4- Give students options in what sort of evidence they choose to demonstrate. For example, as evidence of planning, students could choose to submit a mind-map, or a dot-point outline, or a story-map. Students could choose to submit a rehearsal log or annotated photos/videos as evidence of rehearsal. Giving students the opportunity to choose which evidence to submit gives them more ownership over the process.
5- Design each lesson to have a small performance component, and some sort of planning or preparation or rehearsal component before for which the students have to submit written evidence, and a reflection/evaluation component after the performance.
6- Rely more on portfolio-assessment for this unit of work, rather than task-based assessment. For this reason I would have to modify the rubrics for the assessment criteria so that they address a portfolio of collected evidence, rather than one specific performance-task. At the end of the teaching cycle, I would then have to conference with each student, allow them to self-assess, and then I will assess their portfolio.

I am glad I went through this experience and learned from it though, students can sometimes (or often) be the best teachers!

The Melodramatic Eight Week Task – Part 1…

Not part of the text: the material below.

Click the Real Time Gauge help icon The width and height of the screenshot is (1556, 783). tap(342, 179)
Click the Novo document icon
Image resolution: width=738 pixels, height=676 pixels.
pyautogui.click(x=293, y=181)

Yup, you read it right! It is an EIGHT WEEK-LONG task! This is the longest assessment task in my history of teaching (which isn’t that long really, six or so years?). I’ve designed this task as part of a unit of work about the process of staging a play, with a focus on melodrama as a theatre genre. The task will be used to assess [Criterion A – Knowledge & Understanding (using a peer evaluation)], [Criterion B – Application], [Criterion C – Reflection & Evaluation] and [Criterion D – Personal Engagement] from the MYP Arts Assessment Criteria. I wrote previously about how I introduced the unit of work to the students. The students were given this task booklet which they will use for the whole duration of the task.

Image Attribution: Honoré Daumier [Public domain], via Wikimedia Commons
The assessment task basically requires the students to read an excerpt from a melodrama script, write up a beginning and an ending for that excerpt, create a mask to represent their character in that excerpt, apply character-analysis and rehearsal techniques to rehearse their scene, perform their scene in front of the class, give and receive feedback to and from their peers, and then reflect on & evaluate the whole process. The students have to demonstrate evidence of every step of the process, as the unit of work’s significant concept is: The process is just as important as the product. Additionally, I will be assessing the students throughout every step of the process, as I walk around with my Evernote notebook and write anecdotes and fill-in quick checklists.
We have already been working on this task for two weeks, and the students have brainstormed in their story maps, and started writing up their beginning and ending. It has been rather challenging for students to decode the scripts’ meaning as they were given only a few pages right from the middle of the chosen scripts. I did have to intervene and scaffold them slightly, maybe next semester I will find easier and simpler script excerpts.
An example of student work – story map and script-writing

An example of student work – story map
This week we will move into the art room and get artistic with the mask decoration. We have blank white half-masks, feathers, beads, glue, coloured tissue-paper, sequins and scatters. I’m very excited!